將突變型和野生型質控品按照比例混合制備成突變型含量比例100%，90%，50%，20%，10%，1%和0的參考品，以1762/1764和1896兩個試劑的A反應液和B反應液進行檢測，結果表明BCP區1762/1764雙突變和前C區1896位點突變試劑檢測1%突變含量的混合參考品的Ct值差異均大于理論值6.6，可達到7，證明試劑可檢測出1%突變比例的HBV樣本(見圖3，圖4)。

圖3 1762/1764不同突變含量HBV檢測(Ct):1.A反應液2.B反應液Fig 3 1762/1764 Different mutations Content and HBV Detection(Ct):1.A Reaction Liquid 2.B Reaction Liquid

圖4 1896不同突變含量HBV(Ct)檢測:1.A反應液2.B反應液Fig 4 1896 Different Mutation HBV(Ct)Test:1.A Reaction Liquid 2.B Reaction Liquid

2.4 HBV樣本BCP區和前C區核酸測序分析

132份樣本核酸提取后經過PCR擴增后測序，與野生型HBV核酸序列比對分析(見圖5)。

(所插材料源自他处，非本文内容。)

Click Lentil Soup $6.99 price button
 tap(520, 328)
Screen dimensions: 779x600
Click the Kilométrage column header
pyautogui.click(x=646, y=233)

圖5 樣本測序圖譜(1～3為1762/1764位點，4～6為1896 位點):1，4:野生型 2，5:突變型 3，6:混合感染型Fig 5 Sample Sequencing Atlas(1～3:1762/1764 Site，4～6:1896 Site):1，4:Wide Type 2，5:Mutant Type 3，6:Mixed Infection Type

分別統計1762/1764雙突變和1896突變情況:檢測出67例1762/1764雙突變數，突變比例為50.8%;檢測出39例1896突變，突變比例為29.5%，1762/1764和1896同時突變15例，突變比例11.4%，見表4。

2.5 HBV樣本突變試劑盒檢測分析

樣本提取后嚴格按照試劑盒說明書進行PCR檢測及結果判斷，經統計BCP區雙突變例數為69，突變比例52.3%，前C區1896位點突變例數為41，突變比例31.1%，1762/1764和1896同時突變18例，突變比例13.6%，見表4。

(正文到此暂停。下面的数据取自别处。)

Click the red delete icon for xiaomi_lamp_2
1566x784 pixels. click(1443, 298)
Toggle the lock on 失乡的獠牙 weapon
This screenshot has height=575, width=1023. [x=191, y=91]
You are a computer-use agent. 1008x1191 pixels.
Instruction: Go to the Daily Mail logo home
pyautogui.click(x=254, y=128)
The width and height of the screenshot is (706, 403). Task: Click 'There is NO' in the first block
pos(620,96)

HBV樣本BCP區和前C區核酸MAMA－PCR法分析，HBV樣本檢測結果表明BCP區雙突變例數為69，突變比例52.3%，前 C區1896位點突變例數為42，突變比例31.8%，1762/1764和1896同時突變17例，突變比例12.9%，見表4。

表4 HBV測序法和PCR法對比統計Table 4 Comparison Statistic of HBV Sequencing and PCR Method

3 討論

HBeAg陽性在較早的研究中被認為是病毒在體內復制旺盛的一個重要指標，HBeAg由陽性轉為陰性是部分病毒被清除以及病情緩解的標志。研究發現HBeAg陽轉陰的感染者病情并非都趨于好轉，相當部分的慢性肝病患者都檢測到HBeAg陰性，但具有更高的HBV DNA復制活力。這主要是由HBV核酸突變導致HBeAg不表達或表達量下降引起，這些突變主要包括BCP區的1762/1764位點的雙突變和前C區的1896位點突變引起。BCP區是HBV前C區mRNA轉錄的重要元件，BCP區1762A→T1764G→A的聯合位點變異被認為可能阻礙前C區mRNA轉錄，從而造成HBeAg滴度下降或消失［6］。HBV前C區突變最常見的位點為nt 1896G-A的變異，使密碼28由色氨酸TGG變換成終止密碼TAG，導致HBeAg合成終止，在血清學上表現為HBeAg陰性，亞洲平均50%HBeAg陰性的慢性乙肝患者存在前C區突變。目前用于核酸位點突變檢測的方法主要有單鏈構象多態性分析技術、DNA直接測序、限制性內切酶分析、同位素標記寡核苷酸探針技術和微型DNA陣列［11～13］。其中測序法是運用較為廣泛和準確的方法，但也存在操作復雜、檢測周期長和檢測靈敏度較低的不足，對混合型30%以下的突變容易存在漏檢的現象。微型DNA陣列是新開發出來用于檢測多位點突變的方法，其主要優勢在于可同時檢測多個位點。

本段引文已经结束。